2001-07-03 号
丸川 珠代 (テレビ朝日アナウンサー)
日本の外交において、アジア諸国の感情に配慮することは、日本がこれまで経験した戦争につながる過去を、どうとらえるかということと絡んで、戦後ずっと重要かつデリケートな問題であり続けています。それが教科書問題の背景にもなっていることを前回話しました。
明治維新以降、太平洋戦争終結までの日本の近代史は、中国・韓国を中心としたアジアの国々から見れば、日本から受けた“侵略の歴史”ととらえられることが多いようです。だから戦後の日本は、戦力放棄を謳う憲法を堅持し、過去の侵略戦争を反省し、謝罪の気持ちを表現することを外交手段として、中国・韓国を含めたアジア諸国の信頼回復に務めてきました。
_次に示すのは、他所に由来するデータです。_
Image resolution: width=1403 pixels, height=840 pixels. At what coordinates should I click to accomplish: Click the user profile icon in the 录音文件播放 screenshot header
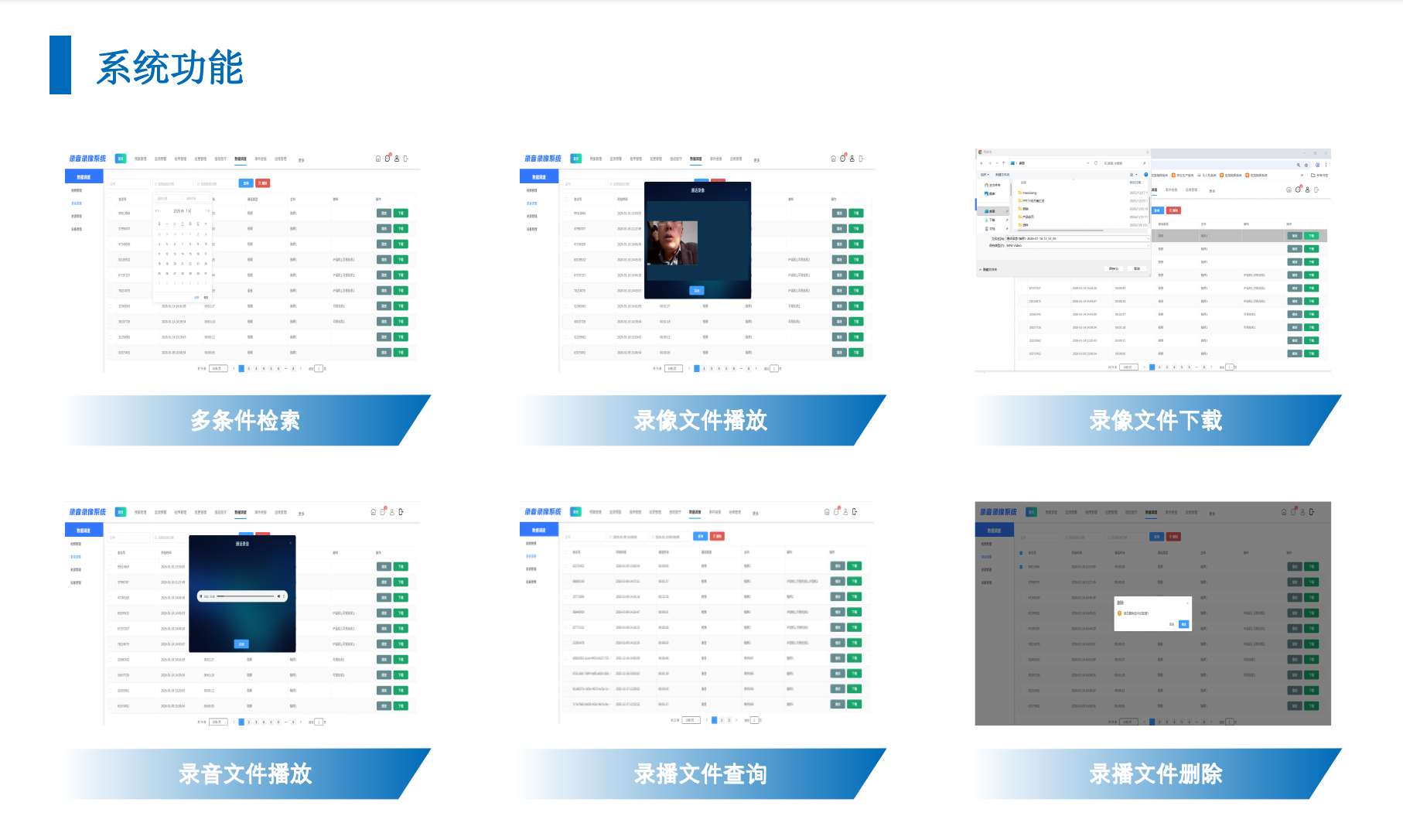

過去の戦争や、それにつながった考え方や政策を肯定すること、国家を強調する意見や考え方は、アジア諸国との関係を保つ上でタブーだったのです。
たとえば「新しい歴史教科書」では、天皇や日の丸について詳しいコラムがありますが、いままでの教科書はそれにふれることを避けてきた傾向があります。1910年の日韓併合から太平洋戦争終結まで日本の占領下におかれた韓国では、日本語の使用や天皇を敬うことが強要され、母国語を使うことが禁じられました。占領地や戦場で掲げられた日の丸の旗は、日本の侵略や、戦場での日本軍による残虐な行為の象徴としてアジアの人々に記憶されているようです。また、戦争中の日本においても、国=(イコール)天皇であり、国民も軍隊も“天皇のため”という大義名分のもと、命も含めて犠牲にしてきました。だから日本人の中にも、天皇や日の丸を殊更に強調することに対して、否定的な人たちがいるのです。
しかし、日本の国内的な視点から見れば、明治維新以降の歴史には、近代国家へと成長を遂げたプラスの面と、軍部の台頭を許した結果、負ける戦争を起こしたマイナスの面があります。戦後長い間、日本は“ニ度と戦争を起こしてはならない”という国民の意識やアジアとの協調を重視し、マイナスの面に重きを置いてきました。しかし一方では、過去を否定しすぎているという意見を持つ人たちの不満がくすぶり続けていたのです。
1990年代に入って、東西冷戦構造が崩壊し日本を取り巻く安全保障面での環境が変化したことや、戦後50年以上たって世代交代が進むなかで、“親の世代が犯した過ちの責任を子の世代が負うのは納得できない”という意見も出るようにもなったことなどから、日本の歴史のプラス面にもっと目を向けようという人たちの声が大きくなってきました。そうした考えには、国家の枠組みや国という概念を重視し、国益を重視する「ナショナリズム」という思想に重なる部分もあります。近代史をプラスにとらえようとする人たちが、教科書問題で中国や韓国が修正要求を出してくることに対して「内政干渉だ」と反発しているのは、こうした思想的背景もあるのかもしれません。
アジアとの協調や過去の戦争を反省する視点に立つ人たちは、日本の近代史のプラス面をことさらに強調することが、戦争を起こした過ちを正当化することにつながっていると指摘しています。「新しい歴史教科書」の特徴は、たしかにこれまでの教科書に比べれば、近代史に限らず日本の歴史のプラス面を強調しています。日本人としての誇りを持てる歴史教育を目指して作られた「新しい歴史教科書」ですから、当然のことでしょう。しかし、どんな視点に立ったとしても過ちを正当化することがあってはいけないと思います。独善的にならず、どこまでがプラスであり、マイナスであったのかを冷静に見極めることこそが、歴史を学ぶことなのではないでしょうか。過去の賞賛でも否定でもなく“今を生きるために”歴史を学ぶのだと思います。それには、学校で勉強する歴史だけでは不十分だというのが私の考えです。なにしろ、現実には受験のために歴史を学び、授業時間の都合で近現代史は詳しく学習しないのが、私の経験した“学校における歴史教育”ですから。
この文章を読んで批判的に感じた人もいるかもしれませんが、ことほどさように歴史のとらえ方というのは、人により様々なものなのです。そういう、いろいろな価値観があるからこそ、いろいろな歴史の本を読んで、自分なりに考えてみて欲しいなあ!